Bertrand William Russell (18 May 1872 – 2 February 1970) was a British philosopher, logician, and mathematician, working mostly in the 20th century. A prolific writer, Russell was a strong advocate of the creative and rational life, and he spoke passionately about his many controversial positions, including atheism.

Russell's views on religion can be found in his popular book, Why I Am Not a Christian and Other Essays on Religion and Related Subjects.

"My conclusion is that there is no reason to believe any of the dogmas of traditional theology and, further, that there is no reason to wish that they were true. Man, in so far as he is not subject to natural forces, is free to work out his own destiny.

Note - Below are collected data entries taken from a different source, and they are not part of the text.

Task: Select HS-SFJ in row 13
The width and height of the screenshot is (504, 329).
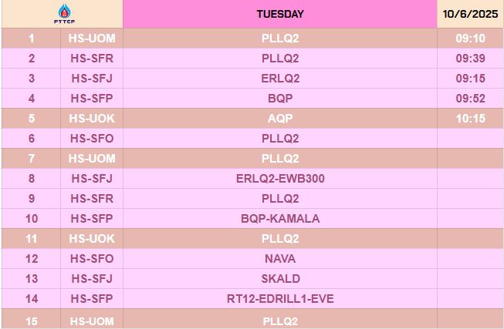Action: [92, 279]

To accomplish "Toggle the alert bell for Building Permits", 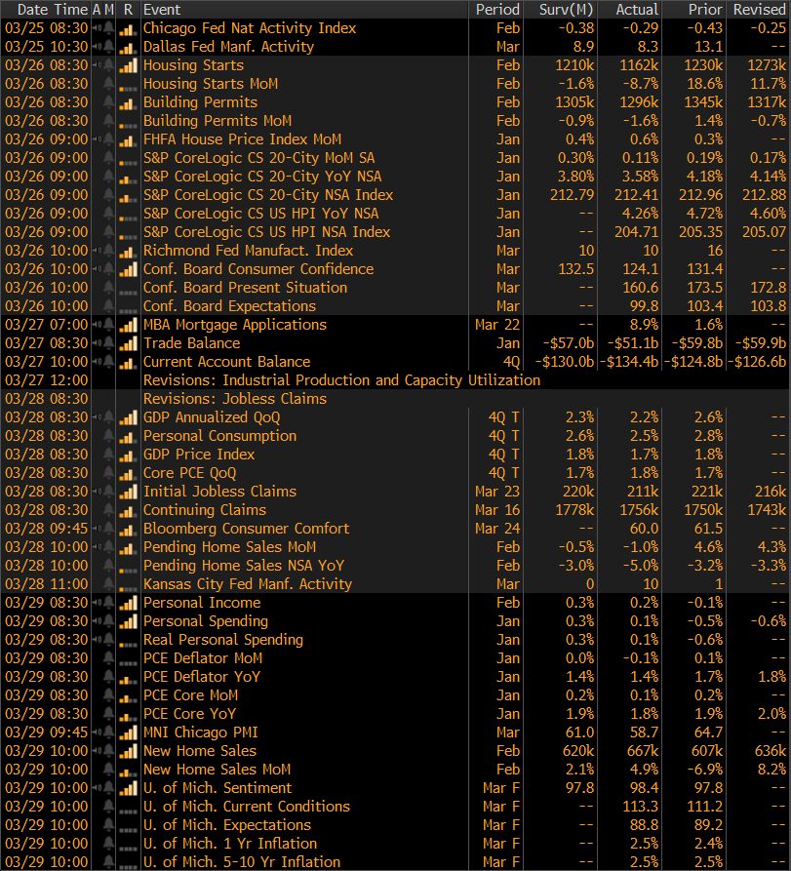I will coord(110,102).
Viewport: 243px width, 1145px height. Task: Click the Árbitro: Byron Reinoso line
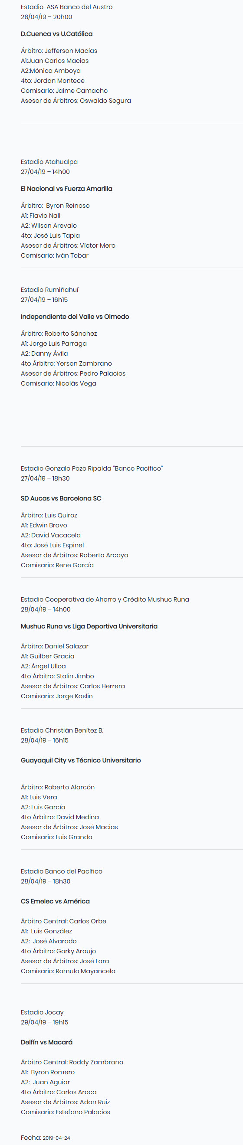pyautogui.click(x=55, y=205)
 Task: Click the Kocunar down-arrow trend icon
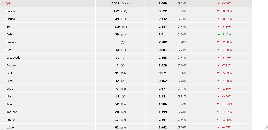(218, 112)
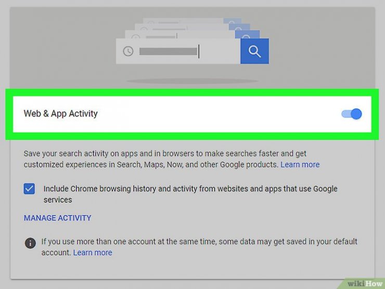
Task: Click the topmost faded clock icon in the card stack
Action: (x=150, y=22)
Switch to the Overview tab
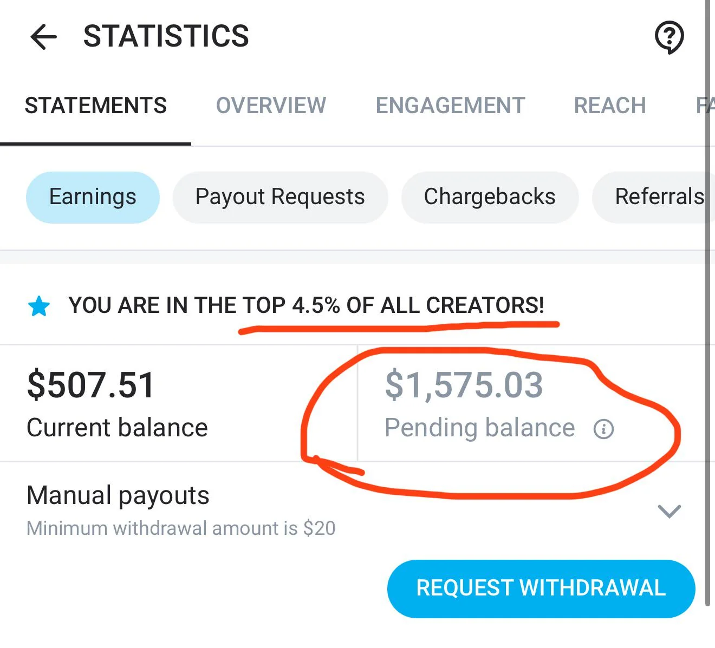This screenshot has width=715, height=648. pyautogui.click(x=271, y=106)
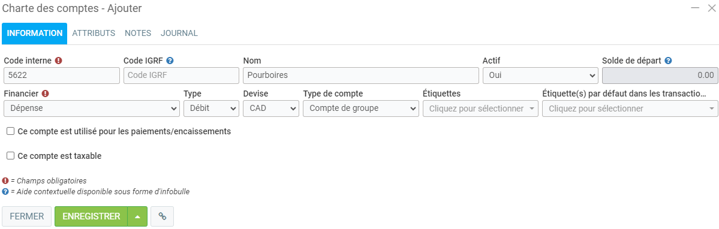Enable 'Ce compte est utilisé pour les paiements/encaissements'

[x=11, y=131]

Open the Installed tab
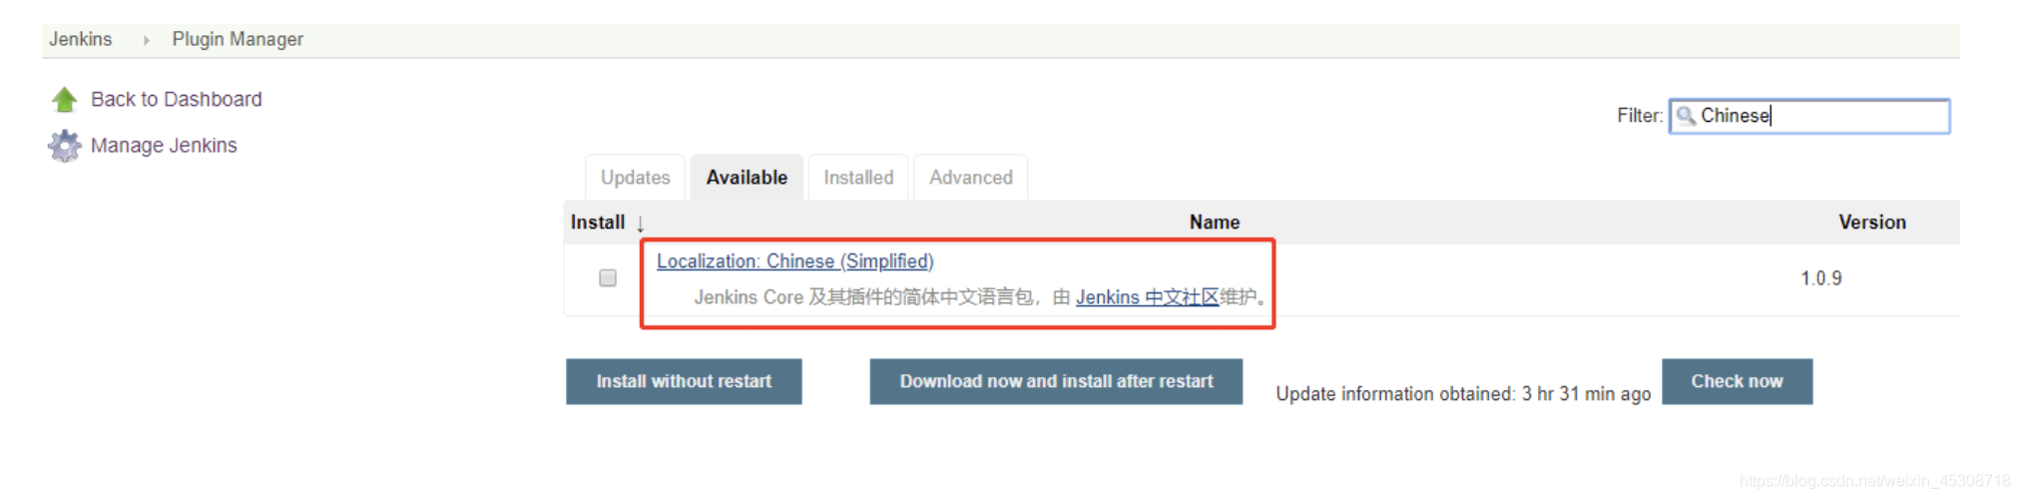click(858, 178)
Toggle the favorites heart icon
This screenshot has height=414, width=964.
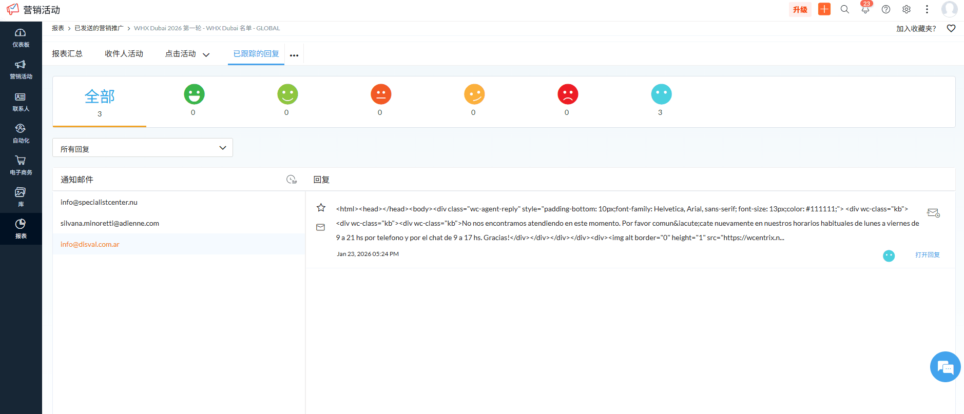click(951, 29)
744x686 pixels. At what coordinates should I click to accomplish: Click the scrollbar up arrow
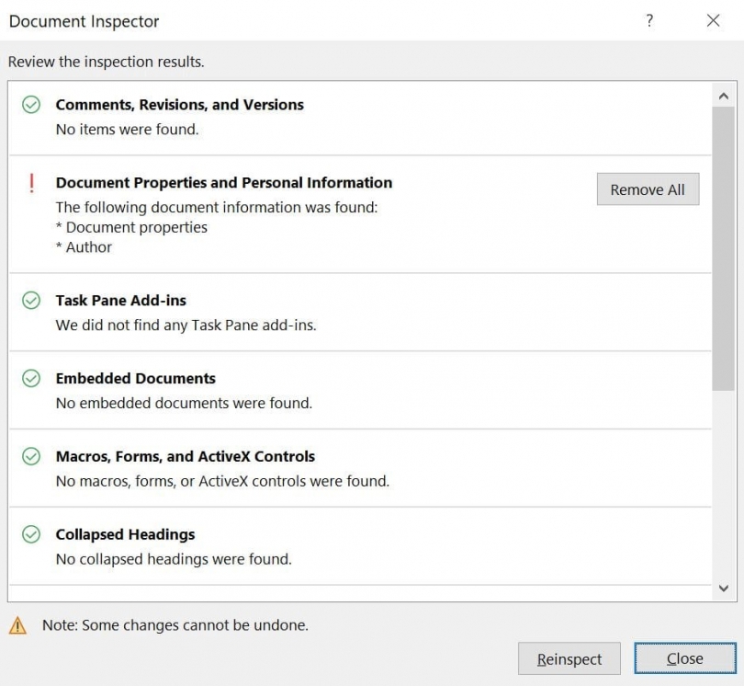[723, 95]
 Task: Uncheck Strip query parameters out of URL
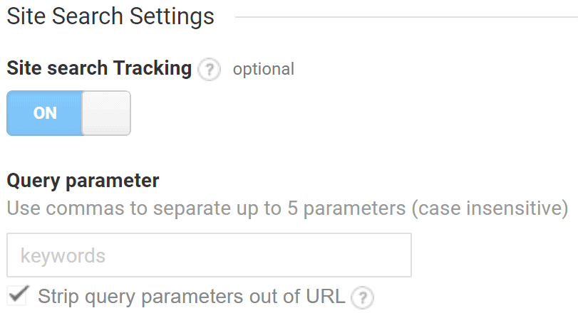(17, 295)
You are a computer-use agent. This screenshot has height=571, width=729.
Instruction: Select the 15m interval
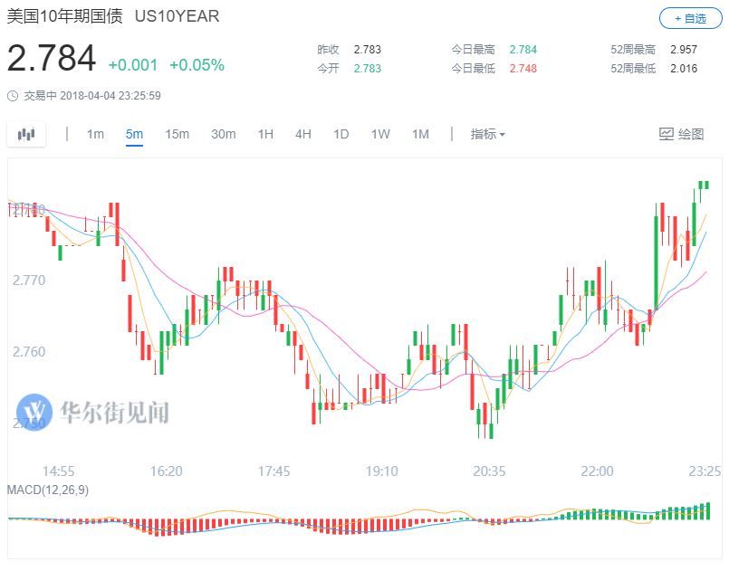pyautogui.click(x=177, y=133)
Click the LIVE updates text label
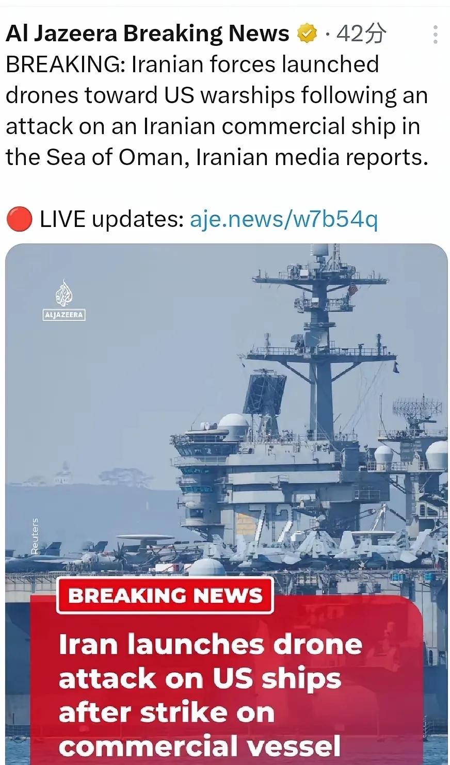450x765 pixels. click(111, 219)
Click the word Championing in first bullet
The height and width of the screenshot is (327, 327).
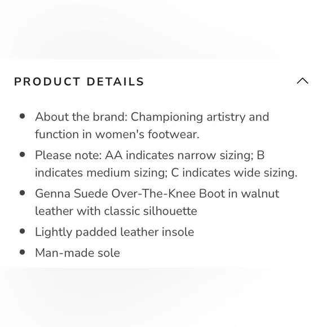(167, 117)
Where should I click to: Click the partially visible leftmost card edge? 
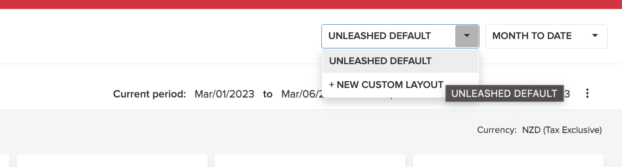tap(4, 161)
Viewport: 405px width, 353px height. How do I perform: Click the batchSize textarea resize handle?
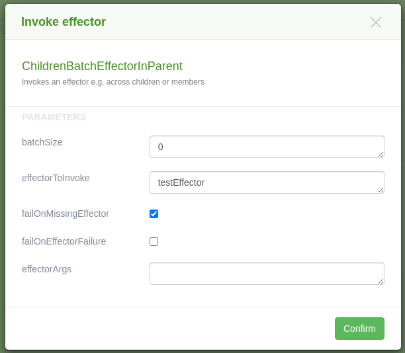(x=381, y=154)
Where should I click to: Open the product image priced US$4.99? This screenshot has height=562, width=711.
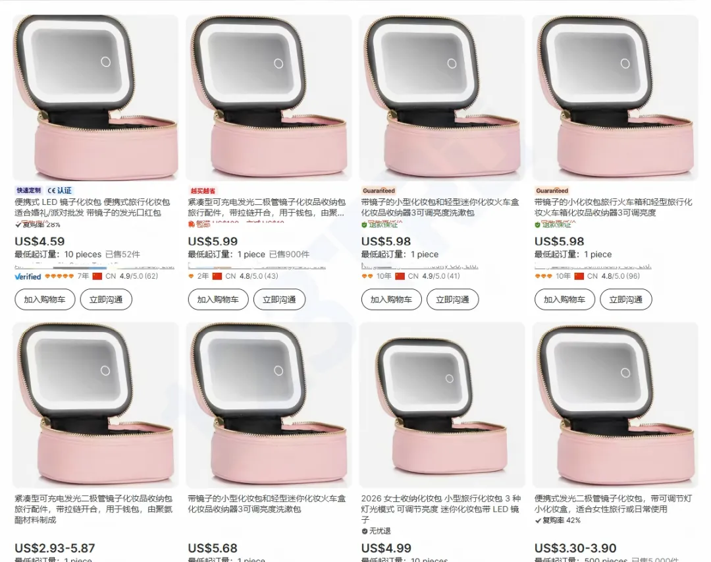[442, 405]
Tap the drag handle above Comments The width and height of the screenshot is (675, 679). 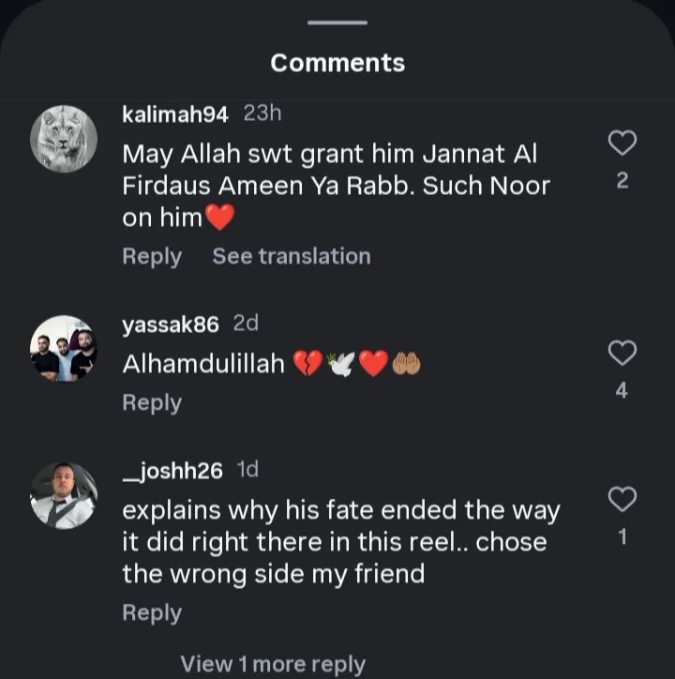[x=338, y=23]
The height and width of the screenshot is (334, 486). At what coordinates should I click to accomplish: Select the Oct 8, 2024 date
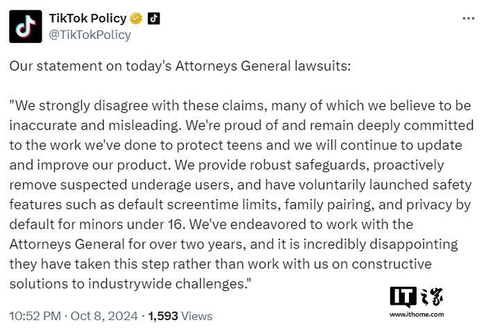pos(103,315)
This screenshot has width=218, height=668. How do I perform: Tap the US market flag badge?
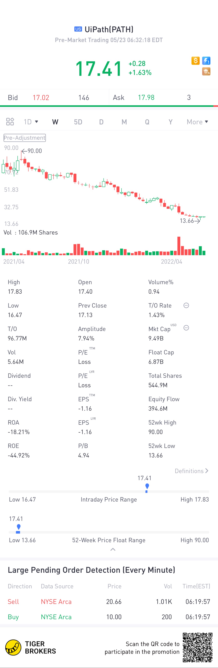tap(78, 29)
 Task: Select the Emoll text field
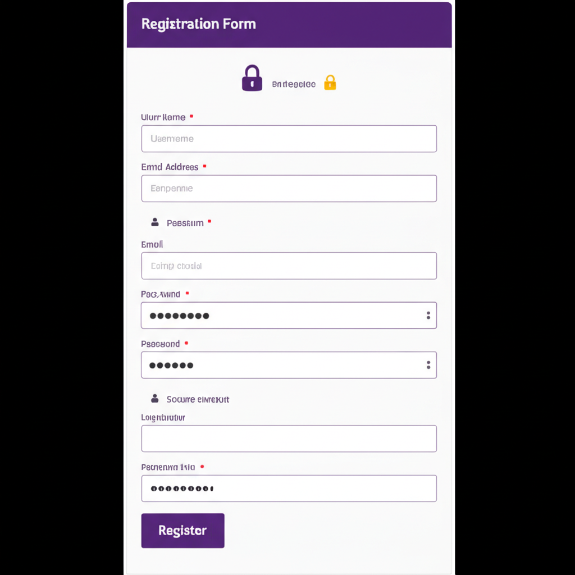(x=289, y=266)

The responsibility is his, and so is the opportunity."

— Bertrand Russell, Is There a God?

Bertrand Russell was raised Unitarian, and remained a Unitarian until age 15, when he left the church over issues of theodicy and atheism. Amusingly, these same objections would eventually become mainstays of Unitarian thinking, such that modern Unitarian Universalists consider Bertrand Russell one of their own. In a sense, Lord Russell may have been more a Unitarian than the Unitarians of his time.

Russell formulated the idea of a celestial teapot to illustrate the unreasonableness of expecting skeptics to disprove God.

One of Russell's students was the philosopher Ludwig Wittgenstein, although they came disagree about the role of logic and philosophy.

"The Spaniards in Mexico and Peru used to baptize Indian infants and then immediately dash their brains out: by this means they secured these infants went to Heaven. No orthodox Christian can find any logical reason for condemning their action, although all nowadays do so. In countless ways the doctrine of personal immortality in its Christian form has had disastrous effects upon morals."
"Apart from logical cogency, there is to me something a little odd about the ethical valuations of those who think that an omnipotent, omniscient and benevolent Deity, after preparing the ground by many millions of years of lifeless nebulae, would consider Himself adequately rewarded by the final emergence of Hitler, Stalin and the H bomb.[1]"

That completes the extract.